** Work to complete **
In the records below, reproduce exactly the lines from the one containing "This screenshot has height=265, width=396." through the one containing "You are a computer-use", both included, and omit the pictures.

** Data records **
______

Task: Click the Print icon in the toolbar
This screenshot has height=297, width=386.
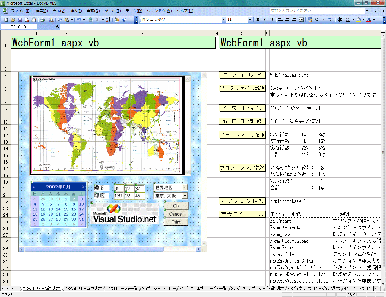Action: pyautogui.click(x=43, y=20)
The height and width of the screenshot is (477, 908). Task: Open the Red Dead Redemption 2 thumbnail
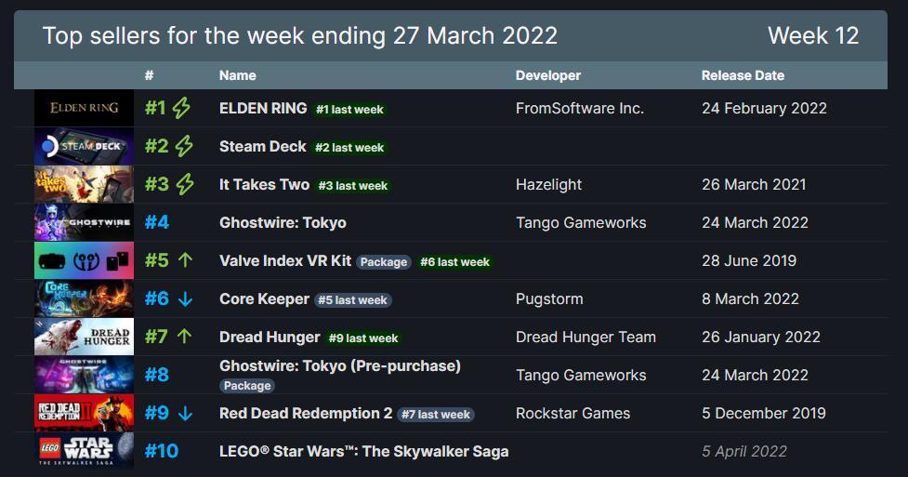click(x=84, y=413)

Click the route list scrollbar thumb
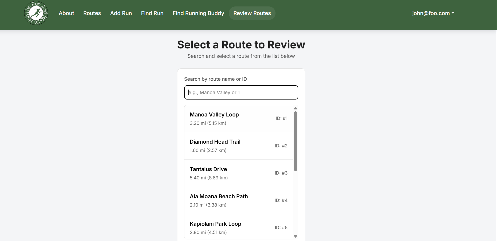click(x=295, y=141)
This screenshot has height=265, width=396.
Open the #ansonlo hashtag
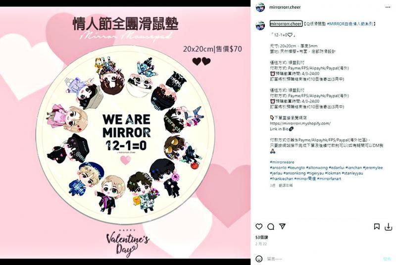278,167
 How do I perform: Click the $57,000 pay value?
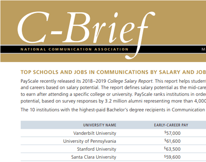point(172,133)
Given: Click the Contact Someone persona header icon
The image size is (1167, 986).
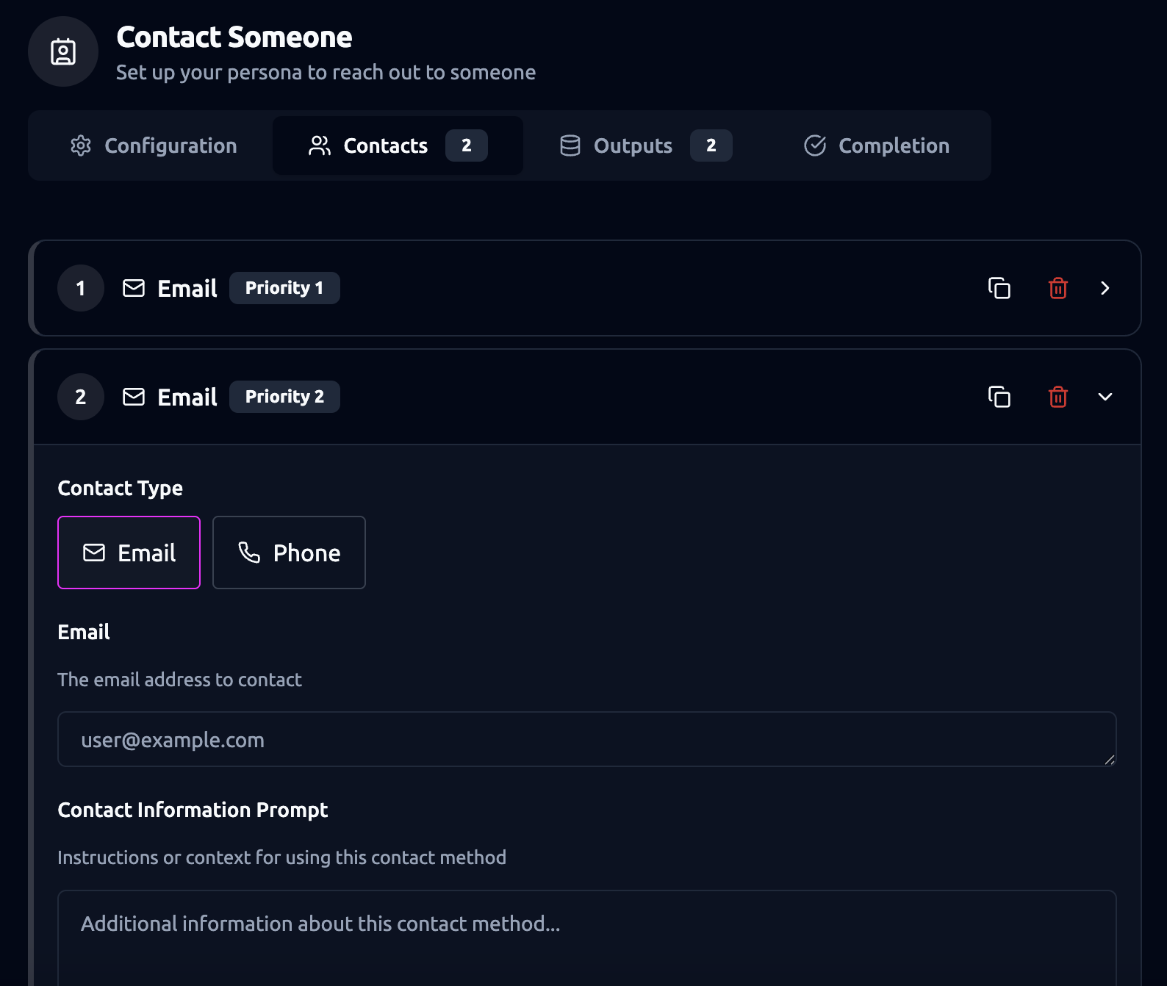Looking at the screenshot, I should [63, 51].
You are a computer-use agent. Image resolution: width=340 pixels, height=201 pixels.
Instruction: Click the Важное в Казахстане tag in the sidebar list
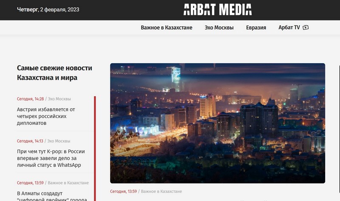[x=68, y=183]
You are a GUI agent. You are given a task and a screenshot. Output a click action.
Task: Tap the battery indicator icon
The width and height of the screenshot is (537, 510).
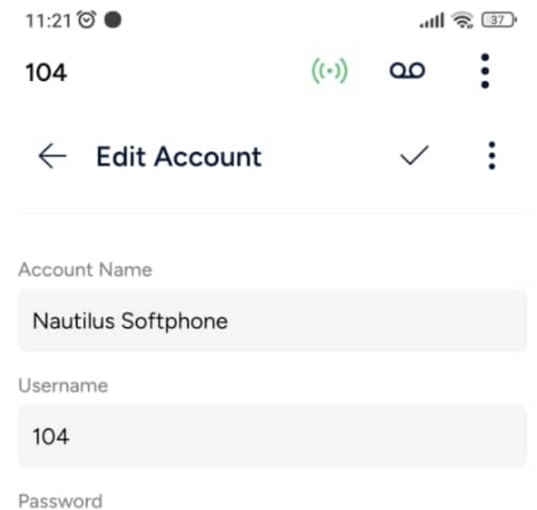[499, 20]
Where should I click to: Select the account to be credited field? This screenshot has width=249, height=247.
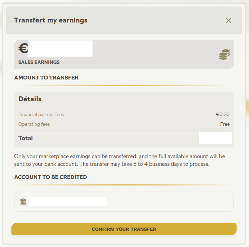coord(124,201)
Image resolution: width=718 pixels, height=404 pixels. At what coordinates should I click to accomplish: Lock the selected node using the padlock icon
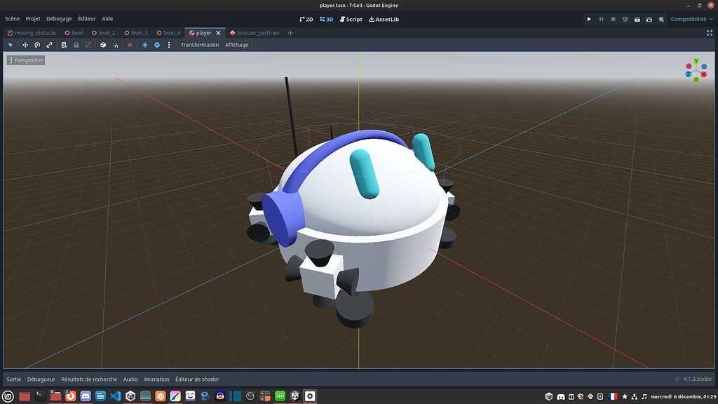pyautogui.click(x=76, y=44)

______

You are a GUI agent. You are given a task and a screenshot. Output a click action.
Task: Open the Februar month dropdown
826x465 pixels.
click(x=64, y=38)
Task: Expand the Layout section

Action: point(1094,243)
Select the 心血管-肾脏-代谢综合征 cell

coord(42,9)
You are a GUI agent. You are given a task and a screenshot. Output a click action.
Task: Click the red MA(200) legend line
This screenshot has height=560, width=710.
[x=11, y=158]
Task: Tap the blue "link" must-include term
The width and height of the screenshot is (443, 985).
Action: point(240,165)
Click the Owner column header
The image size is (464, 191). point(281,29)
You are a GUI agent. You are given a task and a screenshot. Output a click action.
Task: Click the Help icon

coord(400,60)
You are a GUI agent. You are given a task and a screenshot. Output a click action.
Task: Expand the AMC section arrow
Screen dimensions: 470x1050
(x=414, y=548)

______

** Result **
This screenshot has height=265, width=396.
Open the #ansonlo hashtag
278,167
 How do I perform: Click the $57,000 pay value?
point(172,133)
Given: Click the Contact Someone persona header icon
The image size is (1167, 986).
Looking at the screenshot, I should [63, 51].
You are a computer-use agent. Image resolution: width=340 pixels, height=201 pixels.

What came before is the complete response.